◆ PROVIDED MATERIAL
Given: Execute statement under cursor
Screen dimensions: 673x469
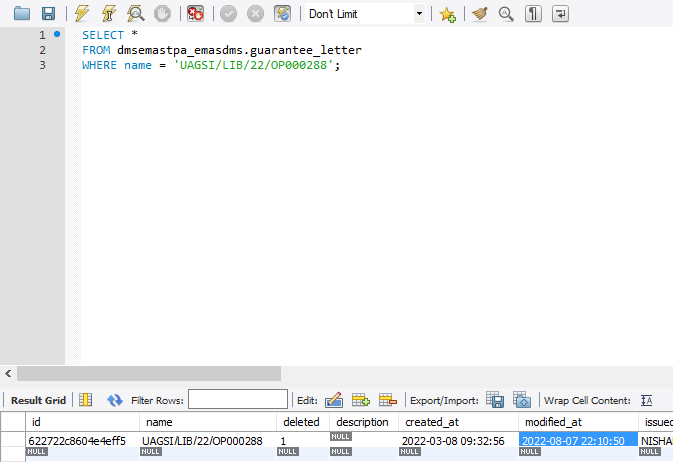Looking at the screenshot, I should (x=109, y=14).
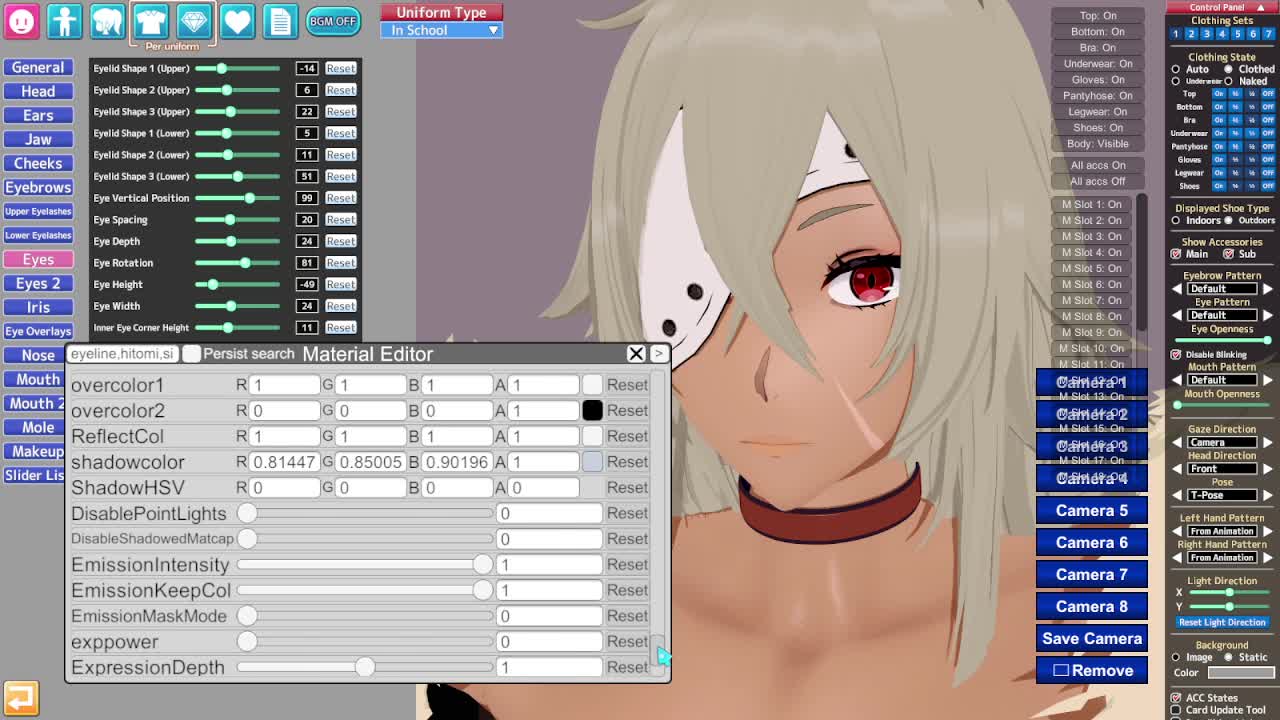The width and height of the screenshot is (1280, 720).
Task: Open the document settings icon
Action: click(x=280, y=20)
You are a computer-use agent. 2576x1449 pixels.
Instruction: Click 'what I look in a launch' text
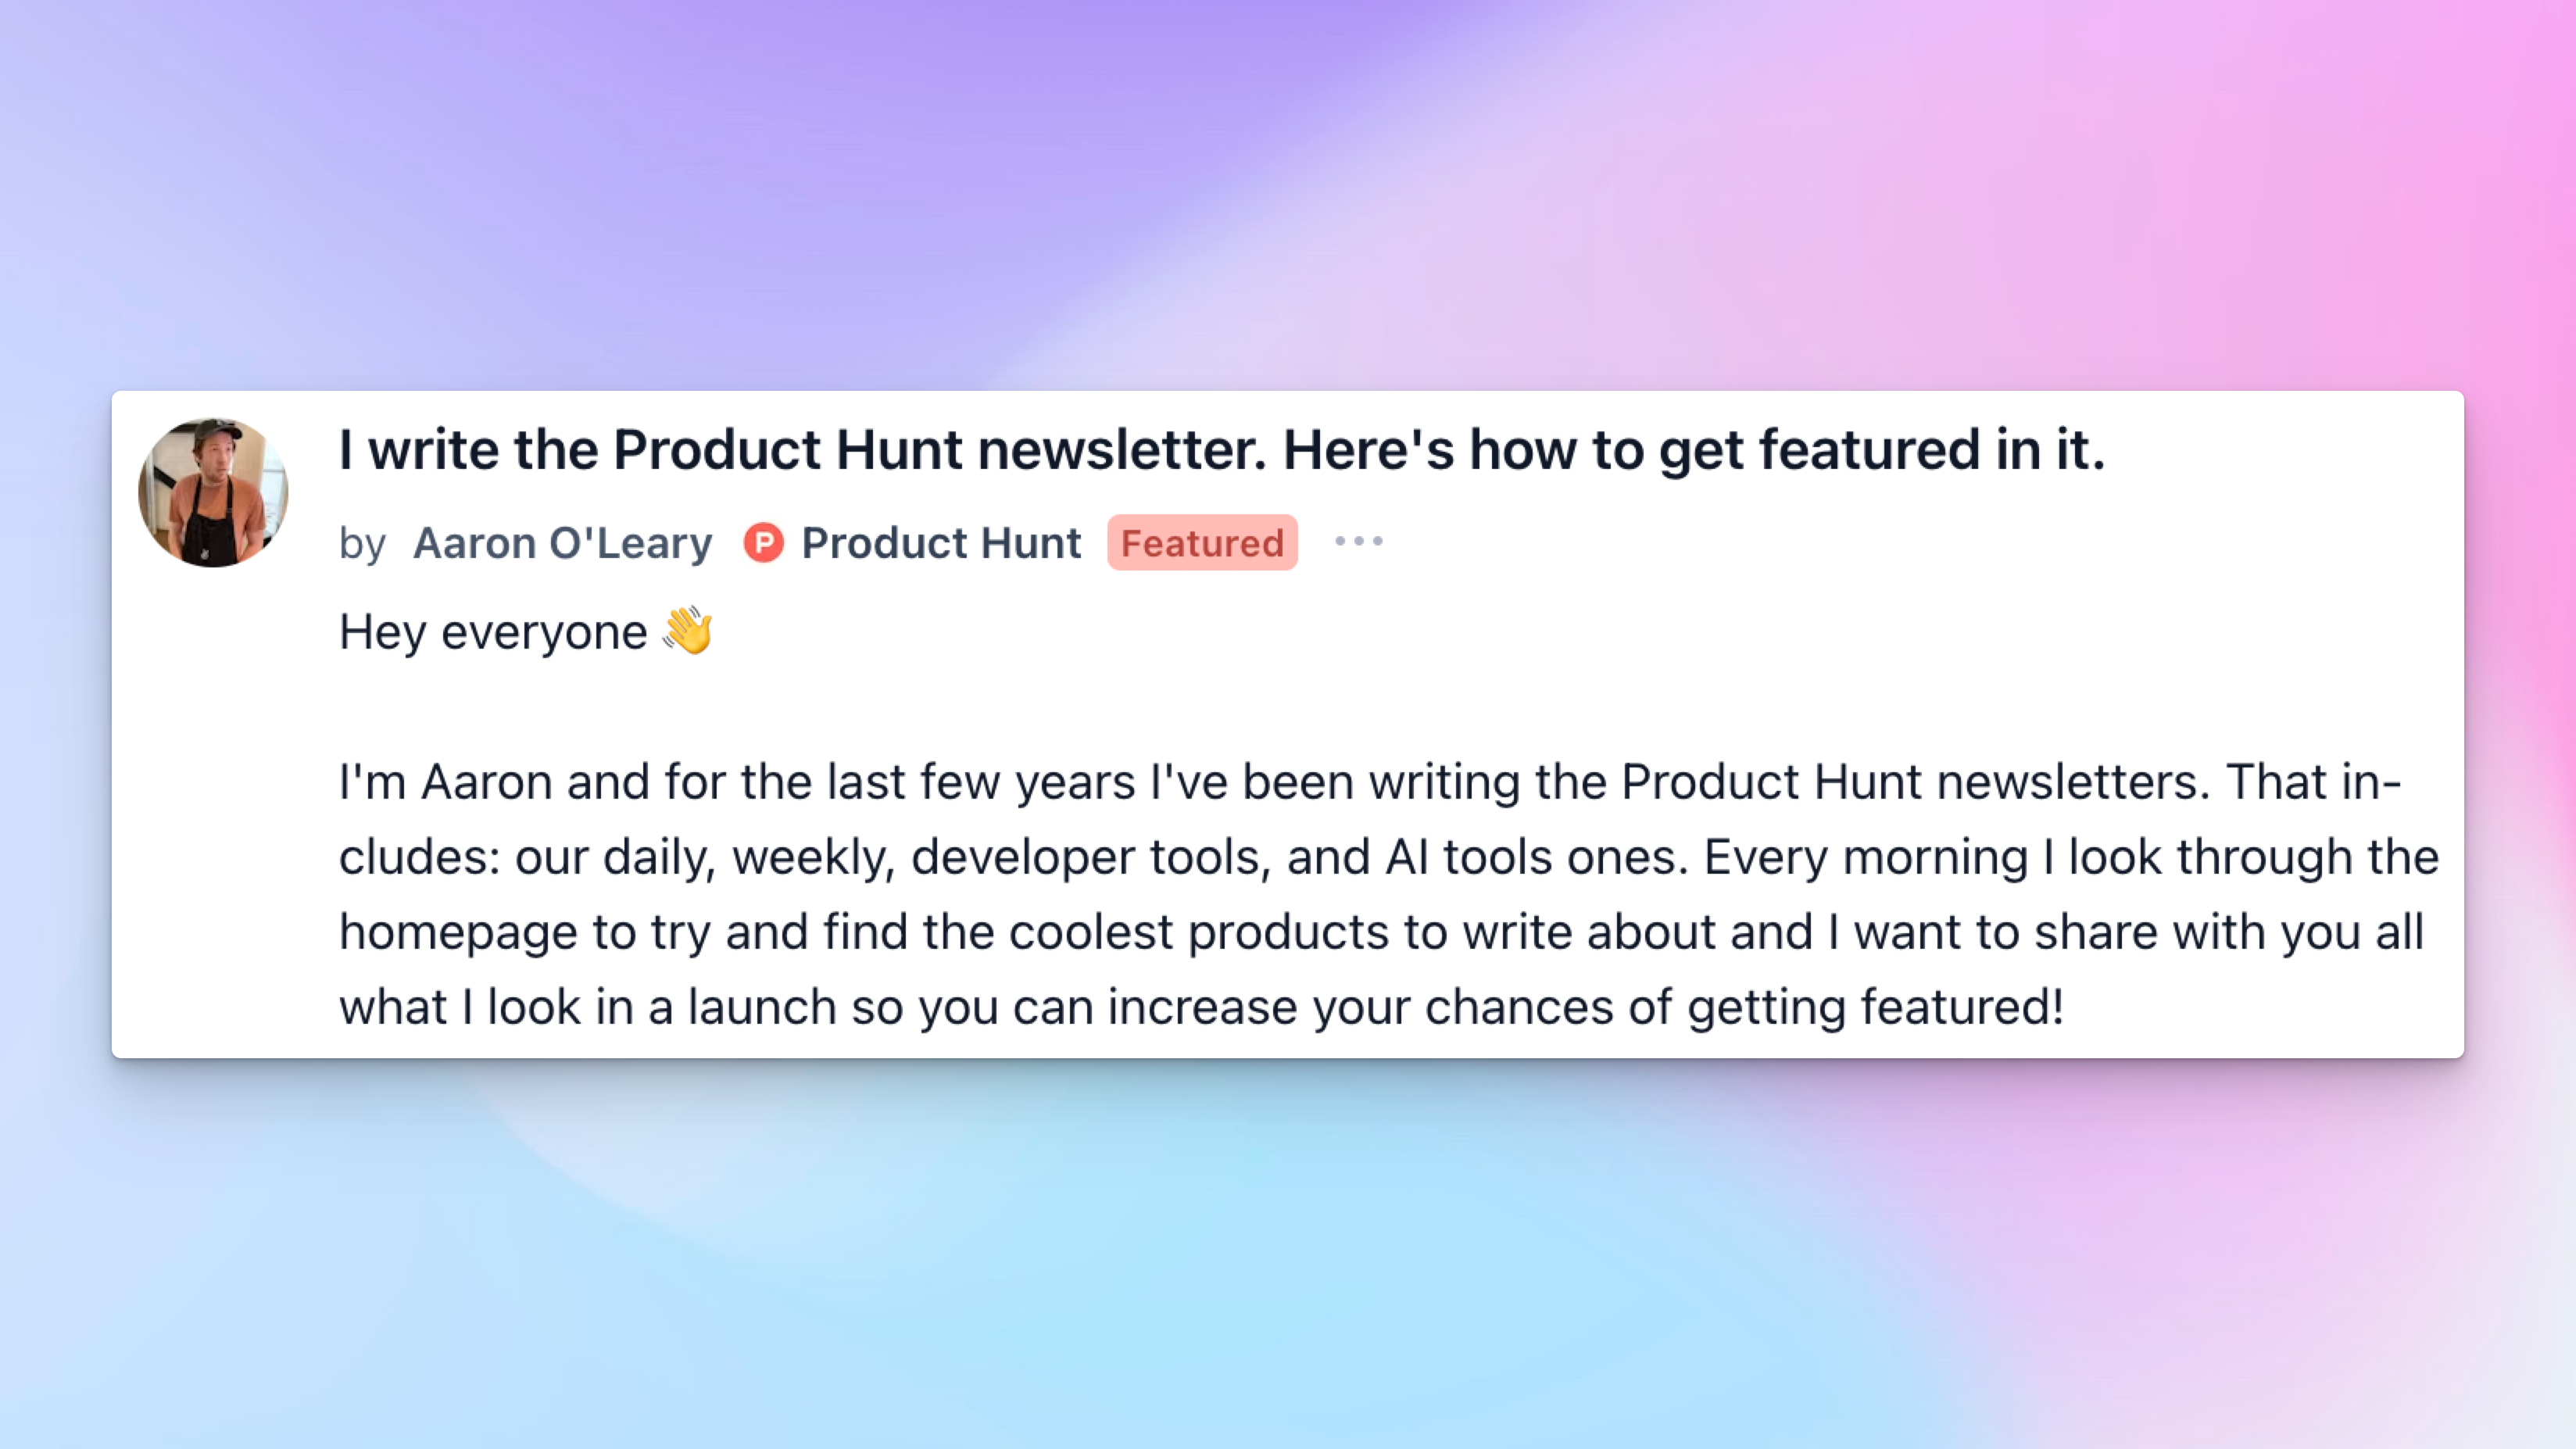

◆ PROBLEM TO WORK ON
All records above are to be repeated exactly, with the images left out.

◆ SOLUTION FOR THIS TASK
Given: Execute statement under cursor
Screen dimensions: 673x469
Looking at the screenshot, I should (x=109, y=14).
The width and height of the screenshot is (1280, 720).
Task: Open the document settings icon
Action: click(x=280, y=20)
You are a computer-use agent. 2576x1449 pixels.
Instruction: Click 'what I look in a launch' text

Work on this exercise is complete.